Storicamente, inoltre, i moderni anti-eroi vantano molti illustri predecessori nel mondo del cinema e della letteratura: andando poco indietro negli anni, ad esempio, troviamo personaggi controversi come Alex e la sua banda di super-violenti Drughi in "Arancia Meccanica", Henry Chinaski come alter ego dell'autore Charles Bukowski, con passioni e vizi annessi, fino a antecedenti più classici come l'egocentrico (nonché cocainomane) Sherlock Holmes, oppure il dandy Dorian Gray. E l'elenco è solo all'inizio.

Insomma, la storia ed i moderni indici d'ascolto non smentiscono: il pubblico, che sia di spettatori o lettori (da ultimo, aggiungiamo anche i video-giocatori), non può fare a meno di affezionarsi a personaggi che ben poco hanno di eroico. Data per assunta l'abilità con cui gli esperti di marketing oggi riescano a pilotare i nostri gusti, mediante campagne magistralmente ideate o tecniche narrative d'effetto, la nostra passione per i "cattivi" rimane come costante nella storia. Cosa ci piace tanto dell'antieroe? Perché le vicende di persone che si macchiano di crimini efferati ci interessano così tanto?

Innanzitutto, la maggior parte di noi probabilmente vede nell'anti-eroe un riflesso più fedele di se stesso, riesce meglio a rispecchiarsi in un personaggio di particolare complessità morale e psicologica, perché è sentito come più "vero" rispetto al classico eroe senza macchia. Questi personaggi come tutti noi hanno difetti, commettono sbagli (anche se di ben altre proporzioni), si trasformano e crescono, ci sorprendono e talvolta ci deludono, rompendo i prevedibili (ed in fondo un po' noiosi) modelli di perfezione ai quali siamo stati abituati sin da bambini.

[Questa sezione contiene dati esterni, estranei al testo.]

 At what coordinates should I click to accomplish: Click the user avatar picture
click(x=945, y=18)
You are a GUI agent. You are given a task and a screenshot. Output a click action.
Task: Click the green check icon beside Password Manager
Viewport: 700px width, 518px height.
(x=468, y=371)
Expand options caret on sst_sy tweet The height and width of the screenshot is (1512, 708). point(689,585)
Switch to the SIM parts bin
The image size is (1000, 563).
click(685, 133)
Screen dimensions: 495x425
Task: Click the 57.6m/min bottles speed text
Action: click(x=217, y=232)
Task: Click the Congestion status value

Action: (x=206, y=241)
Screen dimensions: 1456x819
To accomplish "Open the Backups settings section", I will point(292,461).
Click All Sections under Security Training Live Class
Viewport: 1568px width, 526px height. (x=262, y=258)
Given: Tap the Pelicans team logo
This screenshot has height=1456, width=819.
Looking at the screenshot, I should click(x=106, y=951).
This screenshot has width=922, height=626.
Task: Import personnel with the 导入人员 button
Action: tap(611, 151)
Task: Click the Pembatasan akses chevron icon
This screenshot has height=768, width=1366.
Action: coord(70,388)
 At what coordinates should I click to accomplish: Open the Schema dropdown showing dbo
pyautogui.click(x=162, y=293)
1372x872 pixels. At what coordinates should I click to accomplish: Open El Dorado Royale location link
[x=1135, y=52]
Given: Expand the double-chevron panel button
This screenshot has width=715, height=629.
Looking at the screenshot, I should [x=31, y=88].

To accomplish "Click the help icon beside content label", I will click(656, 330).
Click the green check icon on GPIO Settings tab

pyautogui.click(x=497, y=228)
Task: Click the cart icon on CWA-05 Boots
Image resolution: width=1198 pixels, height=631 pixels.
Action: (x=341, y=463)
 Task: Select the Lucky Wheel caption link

Si potrebbe riflettere anche sul come tifare per personaggi tutt'altro che positivi abbia una qualche funzione catartica, in linea con lo spirito dei tempi: in tempi di crisi economica e sociale molte sono le frustrazioni che tutti noi ci troviamo a sopportare quotidianamente. Questi personaggi in un certo senso ci liberano, ribellandosi alle aspettative ed ai vincoli imposti dalla società, oltrepassando i limiti per perseguire una giusta causa, almeno ai loro occhi. Inoltre, con le loro plateali malefatte, gli anti-eroi in parte giustificano le nostre scorrette piccole rivincite su un sistema sociale malfunzionante ed ingrato (tutti quegli espedienti che di solito chiamiamo "furbizia all'italiana"), o realizzano desideri che noi abbiamo paura anche solo di pronunciare ad alta voce.

Non da ultimo, ritengo che il vivere da spettatore le vicende degli anti-eroi ci affascini così tanto perché ci permette di dare una sbirciata in tutta sicurezza al nostro "lato oscuro", considerando gli aspetti del nostro essere che più ci spaventano. Le storie di questi personaggi ci fanno vivere situazioni di pericolo in modo vicario e permettono di prepararci psicologicamente a potenziali minacce che potremmo incontrare nella nostra quotidianità. Rispetto alla dinamica protagionista-eroe versus antagonista-cattivo, tuttavia, questo tipo di narrazione ci permette di guardare un tipo di malvagità meno assoluta e stilizzata, più realistica, più umana e da una posizione molto ravvicinata, conoscendo le motivazioni e le emozioni che spingono i protagonisti a compiere comportamenti moralmente riprovevoli direttamente dalla fonte. L'opportunità che ci viene offerta è quindi quella di comprendere, senza per questo giustificare, ponendoci in una sorta di contatto empatico con il protagonista ed una temporanea sospensione del giudizio. Sotto questo aspetto, il parallelismo con la pratica psicologica è evidente. Bene o male, in qualità di pubblico di questo tipo di narrazioni, siamo tutti potenzialmente psicologi.